TEIXEIRA DE PASCOAES
(Amarante, Portugal, 1877 – 1952)
Poeta,
escritor, filósofo
***
O HOMEM PRIMITIVO MODERNO
Reparai num homem civilizado, rico,
inteligente e feliz; olhai-o bem; tirai-lhe o chapéu alto, o casaco, as botas
de verniz; despi-o, enfim: vereis a miséria da carne tentando um feroz regresso
às formas caricatas do orogotango inicial.
Ide mais longe; penetrai-lhe o esqueleto, atravessai-lhe as entranhas: vereis
então a maior das pobrezas, a miséria absoluta, a ausência de alma.
Sim: conforme a alma vai desaparecendo, o corpo vai-se sumindo e, apagando nas
indecisas, grosseiras formas originárias. Por cada sentimento que morre, o
cóccix aumenta um elo.
As criaturas de que se compõe a parte dominante da sociedade, estão já mais
próximas do macaco do que do homem. As abas da casaca são feitas para encobrir
os primeiros movimentos comprometedores da cauda... a bota de verniz tenta
apertar e reduzir o pé que principia a prolongar-se assustadoramente. A luva
realiza, nas mãos, o mesmo papel hipócrita...
Continuai na vossa análise do homem civilizado que parou agora, além, em frente
duma vitrine de ourives, atraído, como os moscardos, pelo fulgor dos
brilhantes, das esmeraldas, dos rubis, dos topázios, de todas as pedras, enfim,
que o homem não pode atirar ao seu semelhante.
════════════════════
**O que fazer**
1 - Diga se cada afirmação abaixo concorda com o texto fornecido, respondendo sim ou não e citando as palavras exatas do texto que decidem a resposta. (a) Por cada sentimento que morre, o cóccix aumenta um elo. (b) A bota de verniz serve para alargar o pé. (c) O homem civilizado para em frente de uma vitrine de livreiro.
2 - Segundo o texto fornecido, para que são feitas as abas da casaca?
Os dados não têm qualquer relação com o texto fornecido.

**Dados fornecidos**
════════════════════
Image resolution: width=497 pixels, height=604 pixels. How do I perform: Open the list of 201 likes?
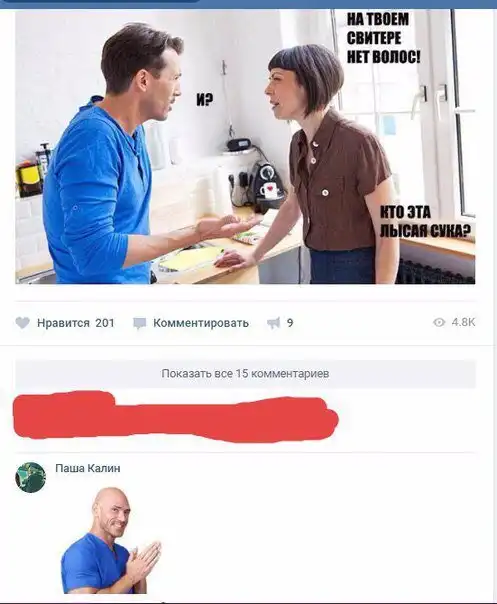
════════════════════
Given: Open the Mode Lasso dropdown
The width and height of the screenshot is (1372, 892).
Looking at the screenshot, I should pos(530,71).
════════════════════
**Resultados do exercício**
1 -
(a) Sim: «Por cada sentimento que morre, o cóccix aumenta um elo.»
(b) Não: «a bota de verniz tenta apertar e reduzir o pé que principia a prolongar-se assustadoramente»
(c) Não: «em frente duma vitrine de ourives»

2 - Para encobrir os primeiros movimentos comprometedores da cauda.